[Screenshot grounding data]
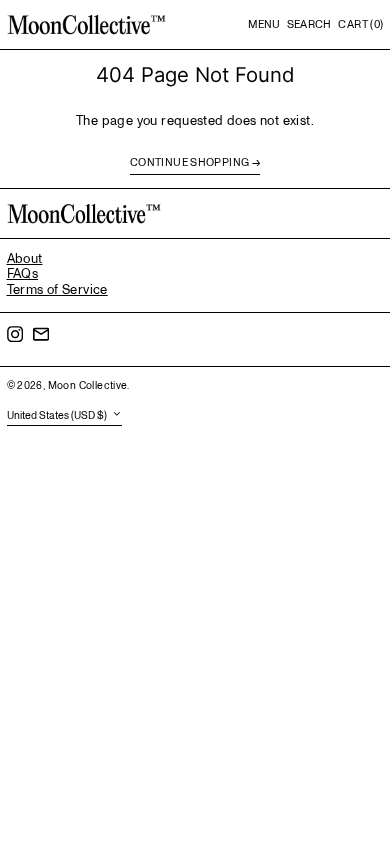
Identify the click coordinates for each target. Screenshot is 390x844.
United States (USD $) (58, 415)
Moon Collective (88, 386)
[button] (309, 25)
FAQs (23, 274)
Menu (264, 24)
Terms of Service (57, 290)
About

◆ Task ◆
Print out the records in full and exactly, dropping every picture.

◆ Task result ◆
Identify the click coordinates for each target. Screenshot is 390x844.
United States (USD $) (58, 415)
Moon Collective (88, 386)
[button] (309, 25)
FAQs (23, 274)
Menu (264, 24)
Terms of Service (57, 290)
About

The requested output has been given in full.